• [DATASET EXCERPTS]:
-- -- --
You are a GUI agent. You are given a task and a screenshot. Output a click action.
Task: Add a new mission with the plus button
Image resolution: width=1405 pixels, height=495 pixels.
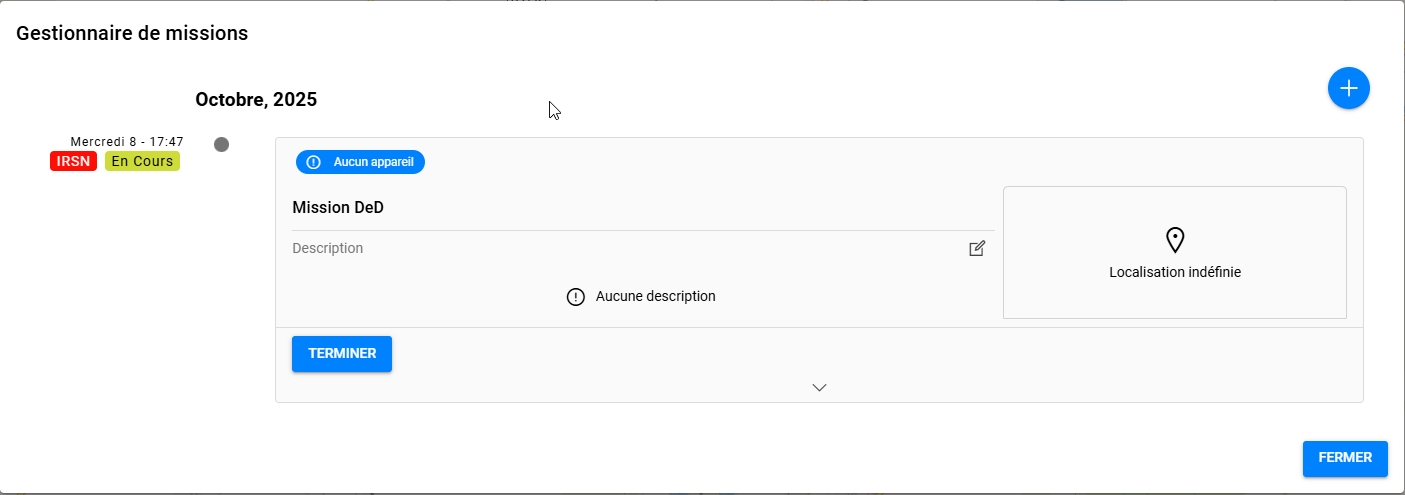(1348, 88)
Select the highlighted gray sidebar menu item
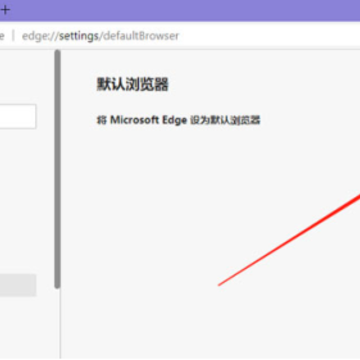This screenshot has height=360, width=360. click(x=18, y=285)
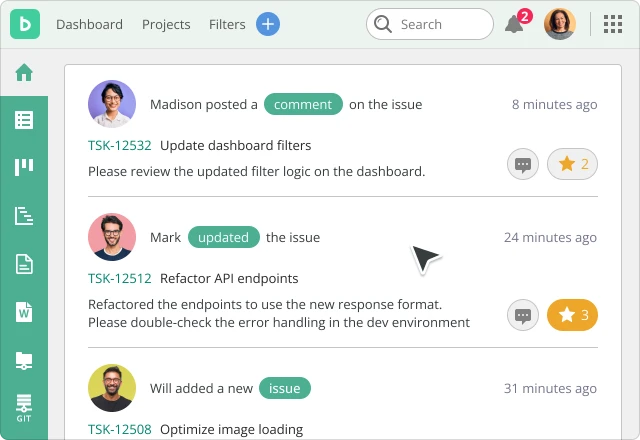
-- -- --
Reproduce the text of all the items above word for word, leaving out the pictures.

• [TASK OUTPUT]:
You are a GUI agent. You are given a task and a screenshot. Output a click action.
Task: Add a new mission with the plus button
Image resolution: width=1405 pixels, height=495 pixels.
(1348, 88)
Select the highlighted gray sidebar menu item
This screenshot has height=360, width=360. click(x=18, y=285)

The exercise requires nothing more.